Friday, January 6, 2012

A book trio (but they aren't related!)

I've been reading a lot lately, mostly because I've picked some books that I just couldn't put down.  I love that.    I've put links to Amazon for books and Kindle books after each review, if you are interested.  So, here they are:

Book the First:
Moonlight Mile by Dennis Lehane.  LOVE his books.  Most of them (Couldn't seem to get into The Given Day).  This book has his recurring characters Patrick Kenzie and Angie Gennaro and takes place 12 years after the events in his book Gone, Baby, Gone: A Novel (Patrick Kenzie and Angela Gennaro).  In that book, they investigate the disappearance of a 4 year old girl and in Moonlight Mile, they investigate her disappearance again, at age 16.  Patrick has lots of internal conflict about the previous case since it involved him returning the 4 year old to an abusive, drug addicted mother instead of leaving her in the wonderfully loving home her kidnapper (her concerned uncle) took her to.  Now it all comes back to him as he tries to find her again.  Very exciting page-turner.

If you haven't read his books, I highly recommend them.  They are detective stories jam packed with action and suspense.  Patrick Kenzie struggles with right/wrong as he acts on his instincts to bring people to justice.  And his friend Bubba is scary but hilarious.  Then there is Shutter Island (not a Patrick Kenzie book) which I read and couldn't put down but it. was. so. scary.

 
  Or get it for your kindle here:




Book the Second:
Track of the Cat by Nevada Barr.  This was the first time I had read anything by this author and got the recommendation from the  2 Knit Lit Chicks podcast.  They have read all of the books in the series and highly recommended them.  So I started with #1 in the series (I think there are 13).  This is a series that also has a recurring character, Anna Pigeon, who is a national park ranger and in the course of her work, stumbles upon murders in various national parks around the country.  In this first book, she is in Texas and is investigating the murder of another park ranger.  We get little peeks into Anna's life and how she got to Texas from New York .  Another page turner, with lots of little cliff hangers at the end of chapters.  It was a little difficult to follow the writing when it was describing the national park and the various hills and valleys --- clearly trying to set the scene, but I was having trouble picturing it.  In the end it didn't really matter, but it distracted me a little.  I will definitely read on to the next in the series, since I'm curious to know more about Anna and why she ends up in these various parks.
   or on your kindle here :

Book the Third:
Light on Snow by Anita Shreve.  I really like this author.  My sister loves her.  I have read a few of her books and liked most of them but some I felt plodded along.  Can't remember which ones now.  I have another book by her on my book shelf: Tesitmony.  She reminds me somewhat of Jodi Picoult because often there is some sort of moral dilemma on the line.

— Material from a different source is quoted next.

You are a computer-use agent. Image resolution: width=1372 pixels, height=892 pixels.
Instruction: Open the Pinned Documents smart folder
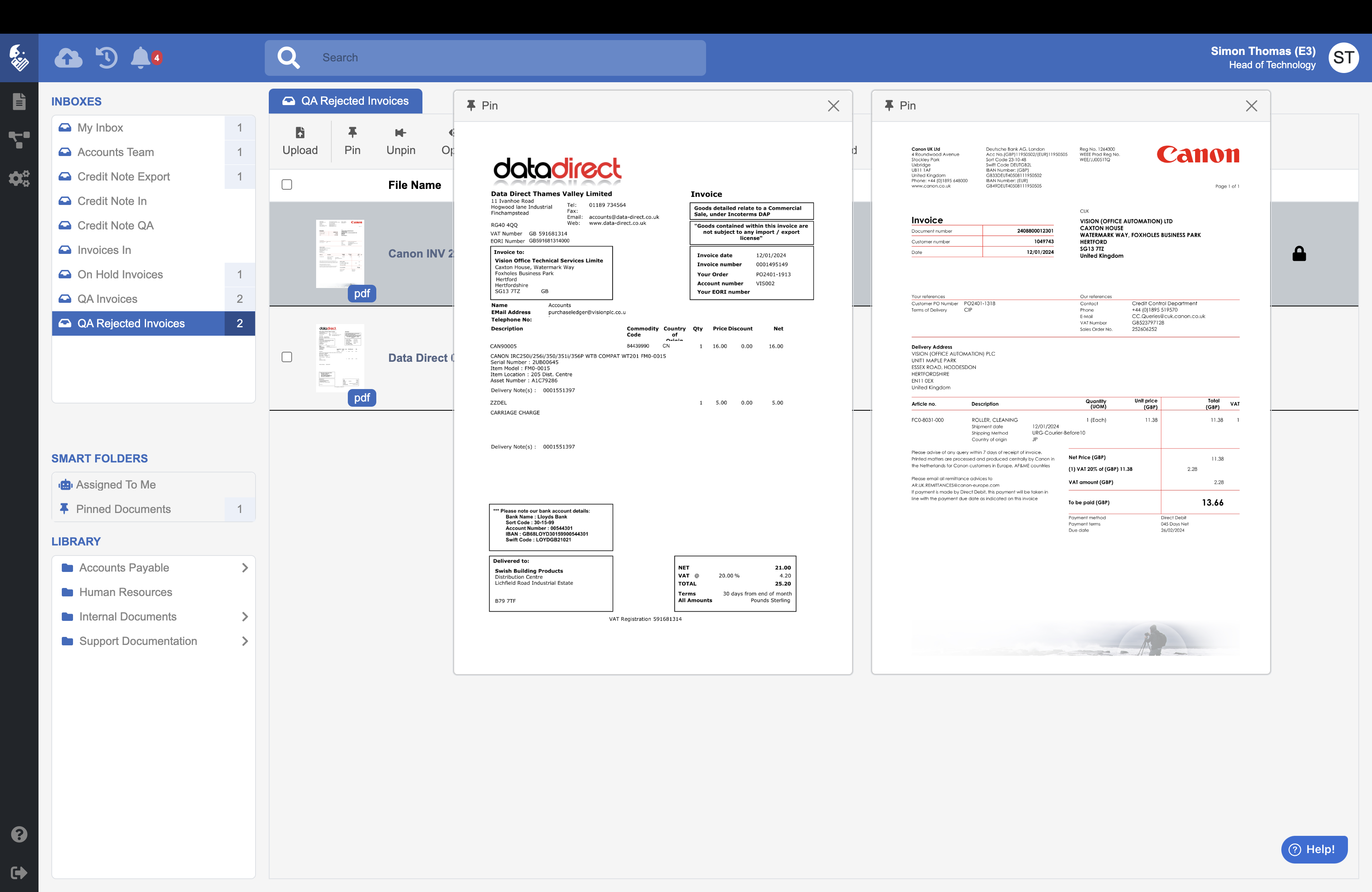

In this one, Nicky and her dad stumble upon something while snowshoeing in the woods.  The track their life takes from there is affected by this something (you have to read it to know what it is!) and brings on the moral dilemma.  But brought into it is also their tragic past and how these two worlds are colliding.  Nicky is 12 and the story is told through her eyes, so we also see the struggles a pre-teen goes through with all of these events.  While not action packed like the first two books, I still could not put this down for wanting to know what was going to develop and happen next.
   Or get it for your Kindle here:

So, there you have it.  I'm reading a new-to-me-author, Carol O'Connell, now.  More police detective mysteries and recurring characters.  Stay tuned...

And, remember when I said I really liked putting quotes on my weekly emails when I owned the yarn shop and so I was going to do it here?  And then I didn't?
Ha!  Here's one:

"Winter is the time for comfort, for good food and warmth, for the touch of a friendly hand and for a talk beside the fire: it is the time for home."